Lean UX is about reducing risk

Lean teams are already geared toward building marketable products more efficiently and with less risk, but Lean UX will get you there faster and with less guess work.

Drew McKinney
5 min readDec 1, 2016

If you’ve worked in a Lean product environment for any period of time, you’ve likely heard that Lean is superior to big-bang product development approaches because Lean is focused on building marketable products faster and with less waste. By involving customers earlier, iterating on solutions with them with them frequently, and (based on this data) validating product hypotheses, Lean teams ensure they’re building the right thing for the right audience. This iterative feedback cycle, known as “Build, Measure, Learn”, defines the Lean product development process.
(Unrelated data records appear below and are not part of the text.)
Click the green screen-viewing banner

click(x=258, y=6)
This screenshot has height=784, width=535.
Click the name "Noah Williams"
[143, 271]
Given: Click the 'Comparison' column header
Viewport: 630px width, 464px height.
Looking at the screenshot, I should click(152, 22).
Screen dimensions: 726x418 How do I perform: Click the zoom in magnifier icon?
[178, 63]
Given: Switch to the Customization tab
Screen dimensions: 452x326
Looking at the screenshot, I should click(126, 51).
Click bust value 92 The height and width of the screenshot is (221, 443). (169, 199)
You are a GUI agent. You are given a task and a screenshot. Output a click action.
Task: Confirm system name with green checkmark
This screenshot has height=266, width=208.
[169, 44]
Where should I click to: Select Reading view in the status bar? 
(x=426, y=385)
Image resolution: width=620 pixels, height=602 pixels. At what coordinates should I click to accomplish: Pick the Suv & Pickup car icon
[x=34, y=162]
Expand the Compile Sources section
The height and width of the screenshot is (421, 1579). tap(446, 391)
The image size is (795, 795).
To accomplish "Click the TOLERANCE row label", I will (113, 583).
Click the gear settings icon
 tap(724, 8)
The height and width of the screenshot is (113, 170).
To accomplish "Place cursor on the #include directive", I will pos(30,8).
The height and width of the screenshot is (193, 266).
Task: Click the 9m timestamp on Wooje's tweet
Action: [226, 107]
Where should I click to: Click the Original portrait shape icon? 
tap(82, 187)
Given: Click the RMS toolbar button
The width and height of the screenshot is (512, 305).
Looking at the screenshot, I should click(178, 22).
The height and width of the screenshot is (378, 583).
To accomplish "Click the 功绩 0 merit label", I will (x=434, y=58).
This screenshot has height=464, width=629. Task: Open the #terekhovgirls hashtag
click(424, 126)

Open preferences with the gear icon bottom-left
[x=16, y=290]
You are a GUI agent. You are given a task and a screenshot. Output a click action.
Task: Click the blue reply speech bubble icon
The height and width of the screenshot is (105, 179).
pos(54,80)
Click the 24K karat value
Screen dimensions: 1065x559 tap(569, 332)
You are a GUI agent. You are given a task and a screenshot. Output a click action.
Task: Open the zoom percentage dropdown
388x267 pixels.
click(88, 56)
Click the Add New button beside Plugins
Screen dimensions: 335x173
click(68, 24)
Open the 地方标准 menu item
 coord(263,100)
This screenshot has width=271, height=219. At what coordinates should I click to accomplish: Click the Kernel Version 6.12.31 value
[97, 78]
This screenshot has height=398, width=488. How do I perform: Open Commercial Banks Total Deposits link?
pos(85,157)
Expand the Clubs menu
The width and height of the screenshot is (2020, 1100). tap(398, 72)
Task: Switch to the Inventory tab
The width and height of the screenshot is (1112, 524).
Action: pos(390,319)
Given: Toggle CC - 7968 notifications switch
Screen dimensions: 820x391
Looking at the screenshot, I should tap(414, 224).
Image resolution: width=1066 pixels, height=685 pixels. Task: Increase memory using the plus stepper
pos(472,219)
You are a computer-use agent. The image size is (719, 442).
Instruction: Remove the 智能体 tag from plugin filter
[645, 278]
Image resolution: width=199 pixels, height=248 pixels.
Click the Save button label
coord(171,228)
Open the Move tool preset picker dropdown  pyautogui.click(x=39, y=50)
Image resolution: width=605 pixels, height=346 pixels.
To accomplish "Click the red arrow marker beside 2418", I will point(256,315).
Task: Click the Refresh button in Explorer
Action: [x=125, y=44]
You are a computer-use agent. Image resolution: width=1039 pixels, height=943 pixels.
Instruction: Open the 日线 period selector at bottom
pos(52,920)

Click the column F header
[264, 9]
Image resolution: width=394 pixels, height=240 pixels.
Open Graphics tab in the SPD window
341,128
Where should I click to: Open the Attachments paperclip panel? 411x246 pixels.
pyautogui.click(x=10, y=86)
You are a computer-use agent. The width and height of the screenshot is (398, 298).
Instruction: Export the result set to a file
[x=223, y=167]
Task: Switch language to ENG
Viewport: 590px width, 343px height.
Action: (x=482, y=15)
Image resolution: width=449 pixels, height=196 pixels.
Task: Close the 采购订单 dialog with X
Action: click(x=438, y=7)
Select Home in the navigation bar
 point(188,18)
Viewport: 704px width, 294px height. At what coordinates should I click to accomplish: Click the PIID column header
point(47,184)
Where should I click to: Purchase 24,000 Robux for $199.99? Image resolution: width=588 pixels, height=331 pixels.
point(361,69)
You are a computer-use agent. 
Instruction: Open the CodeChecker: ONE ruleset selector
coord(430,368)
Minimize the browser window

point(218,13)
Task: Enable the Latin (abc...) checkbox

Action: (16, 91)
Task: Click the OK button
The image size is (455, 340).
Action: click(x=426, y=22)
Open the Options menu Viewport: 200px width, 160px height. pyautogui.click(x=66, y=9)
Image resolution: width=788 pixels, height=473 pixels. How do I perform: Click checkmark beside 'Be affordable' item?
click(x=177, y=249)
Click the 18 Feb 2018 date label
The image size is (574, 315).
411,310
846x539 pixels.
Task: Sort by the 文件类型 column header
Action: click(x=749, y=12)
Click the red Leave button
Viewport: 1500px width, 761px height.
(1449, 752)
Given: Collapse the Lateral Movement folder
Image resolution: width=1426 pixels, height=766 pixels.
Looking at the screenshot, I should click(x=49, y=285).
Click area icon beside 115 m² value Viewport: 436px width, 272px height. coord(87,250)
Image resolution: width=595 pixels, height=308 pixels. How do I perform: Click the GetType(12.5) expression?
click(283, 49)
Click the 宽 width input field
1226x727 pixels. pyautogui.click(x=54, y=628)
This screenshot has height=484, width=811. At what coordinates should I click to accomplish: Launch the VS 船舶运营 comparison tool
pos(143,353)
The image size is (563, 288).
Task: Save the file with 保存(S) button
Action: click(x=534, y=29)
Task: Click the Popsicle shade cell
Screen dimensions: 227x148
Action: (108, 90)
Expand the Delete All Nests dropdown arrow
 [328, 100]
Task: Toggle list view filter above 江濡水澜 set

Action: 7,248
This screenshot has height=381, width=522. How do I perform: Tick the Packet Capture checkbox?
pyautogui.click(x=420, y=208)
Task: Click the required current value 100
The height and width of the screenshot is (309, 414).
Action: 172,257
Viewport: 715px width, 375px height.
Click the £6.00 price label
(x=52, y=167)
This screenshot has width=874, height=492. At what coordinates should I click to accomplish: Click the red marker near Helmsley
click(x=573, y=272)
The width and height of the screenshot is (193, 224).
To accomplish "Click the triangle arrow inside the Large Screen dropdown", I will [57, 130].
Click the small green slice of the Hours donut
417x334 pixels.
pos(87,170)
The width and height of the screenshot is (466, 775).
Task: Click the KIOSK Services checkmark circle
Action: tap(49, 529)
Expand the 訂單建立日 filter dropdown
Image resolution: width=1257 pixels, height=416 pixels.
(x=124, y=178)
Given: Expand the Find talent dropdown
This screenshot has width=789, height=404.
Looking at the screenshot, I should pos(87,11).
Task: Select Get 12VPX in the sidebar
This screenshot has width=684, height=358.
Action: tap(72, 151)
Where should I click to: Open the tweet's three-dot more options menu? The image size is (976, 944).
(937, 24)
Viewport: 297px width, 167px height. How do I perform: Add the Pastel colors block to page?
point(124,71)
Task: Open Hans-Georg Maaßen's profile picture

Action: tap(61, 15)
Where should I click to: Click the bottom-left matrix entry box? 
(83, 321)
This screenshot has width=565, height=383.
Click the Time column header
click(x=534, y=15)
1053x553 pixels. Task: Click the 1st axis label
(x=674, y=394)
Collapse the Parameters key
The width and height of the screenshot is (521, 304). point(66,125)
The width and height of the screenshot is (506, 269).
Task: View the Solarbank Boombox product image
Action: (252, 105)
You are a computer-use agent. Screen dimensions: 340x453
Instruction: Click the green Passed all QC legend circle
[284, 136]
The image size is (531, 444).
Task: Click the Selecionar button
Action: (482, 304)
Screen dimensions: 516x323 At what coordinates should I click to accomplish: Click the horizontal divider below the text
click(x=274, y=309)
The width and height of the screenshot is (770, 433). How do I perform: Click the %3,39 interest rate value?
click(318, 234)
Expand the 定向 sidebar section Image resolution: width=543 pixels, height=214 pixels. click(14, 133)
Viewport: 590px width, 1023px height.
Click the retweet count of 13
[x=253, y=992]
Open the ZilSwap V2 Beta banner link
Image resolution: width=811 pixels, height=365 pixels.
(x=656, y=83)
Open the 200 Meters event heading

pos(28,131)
The cornerstone of the “Build, Measure, Learn” is customer validation. Validating a product hypothesis ensures that you’re efforts are not wasted, and furthermore, that ongoing development of said component is worthy of pursuing. Because of this, a notable benefit of Lean development is reduced product risk.

The diagram above is a version something we show to clients at Pivotal Labs. Its goal is to illustrate that delayed customer validation results in increased risk for a product. The longer you go without validating ideas with customers, the riskier your assumptions become, as you pile on risky assumption atop of risky assumption. Lean reduces this risk throughout the product development journey by frequently validating shippable components of a product with customers.

However, there is an important caveat here…

Engineering work is expensive (even if you’re Lean)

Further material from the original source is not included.